🤖 AI Summary
To address high spillage rates and low reliability in robotic food scooping—caused by the dynamic and heterogeneous physical states of food—this paper proposes a spillage-aware guided diffusion policy. Methodologically, we introduce diffusion models to this task for the first time, constructing a differentiable spillage predictor grounded in physics-based simulation; its gradient signal is leveraged to guide real-time generation of safe, low-spillage trajectories. Our technical contributions are: (1) a differentiable spillage modeling framework with gradient-based policy guidance, and (2) a simulation-to-real generalization training paradigm. Trained on six food categories, the method achieves 82% task success and only 4% spillage on ten unseen food categories—reducing spillage by over 40% compared to an unguided baseline. Results demonstrate substantial improvements in robustness and safety for cross-category food manipulation.
📝 Abstract
Robotic food scooping is a critical manipulation skill for food preparation and service robots. However, existing robot learning algorithms, especially learn-from-demonstration methods, still struggle to handle diverse and dynamic food states, which often results in spillage and reduced reliability.
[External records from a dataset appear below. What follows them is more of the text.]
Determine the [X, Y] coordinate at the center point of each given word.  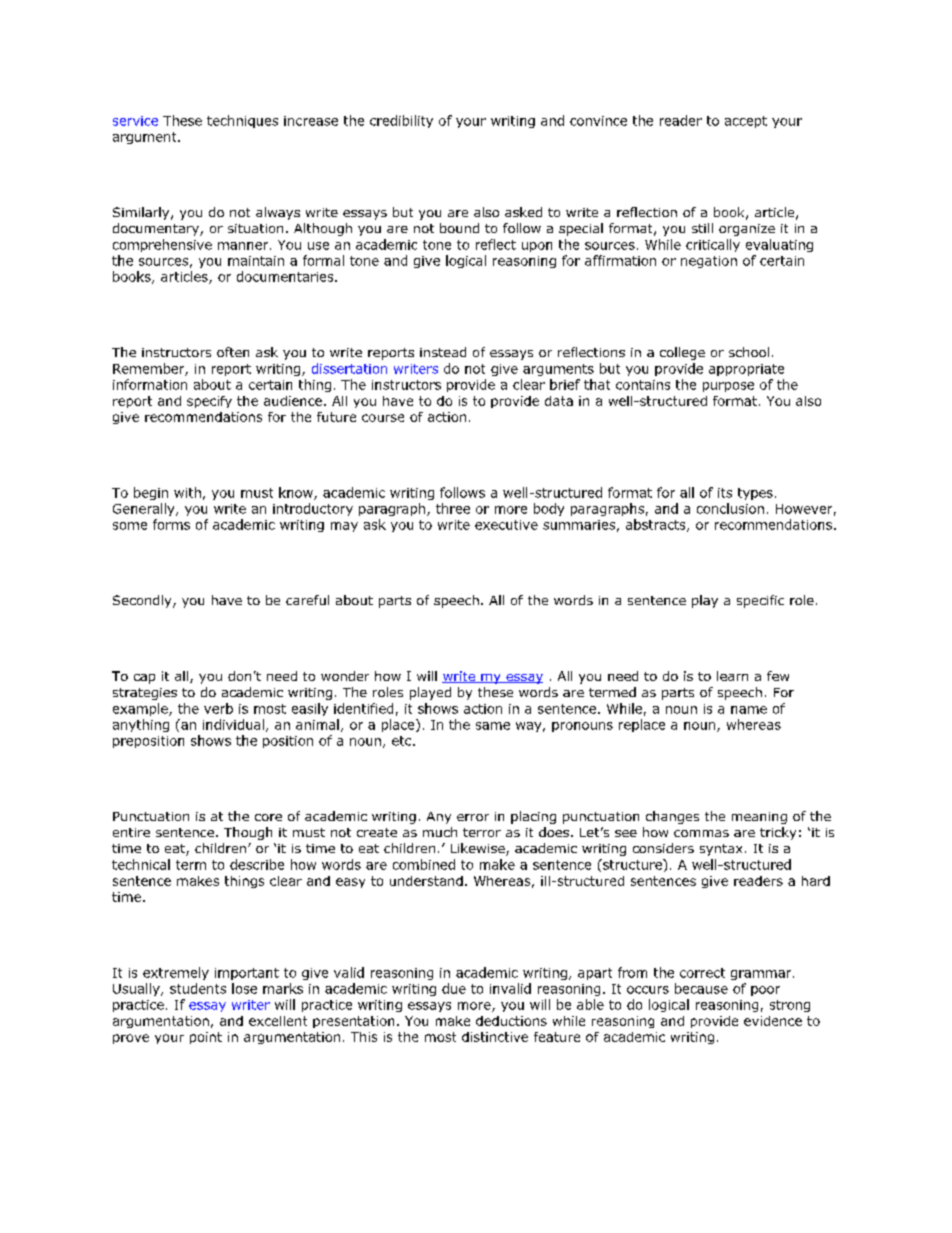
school [749, 352]
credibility [401, 121]
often [233, 352]
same [493, 726]
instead [443, 352]
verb [218, 708]
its [725, 493]
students [198, 988]
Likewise [479, 849]
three [453, 508]
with [187, 492]
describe [257, 864]
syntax [721, 850]
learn [732, 676]
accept [746, 122]
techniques [242, 121]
In this work, we introduce GRITS: A Spillage-Aware Guided Diffusion Policy for Robot Food Scooping Tasks. This framework leverages guided diffusion policy to minimize food spillage during scooping and to ensure reliable transfer of food items from the initial to the target location. Specifically, we design a spillage predictor that estimates the probability of spillage given current observation and action rollout. The predictor is trained on a simulated dataset with food spillage scenarios, constructed from four primitive shapes (spheres, cubes, cones, and cylinders) with varied physical properties such as mass, friction, and particle size. At inference time, the predictor serves as a differentiable guidance signal, steering the diffusion sampling process toward safer trajectories while preserving task success. We validate GRITS on a real-world robotic food scooping platform. GRITS is trained on six food categories and evaluated on ten unseen categories with different shapes and quantities. GRITS achieves an 82% task success rate and a 4% spillage rate, reducing spillage by over 40% compared to baselines without guidance, thereby demonstrating its effectiveness.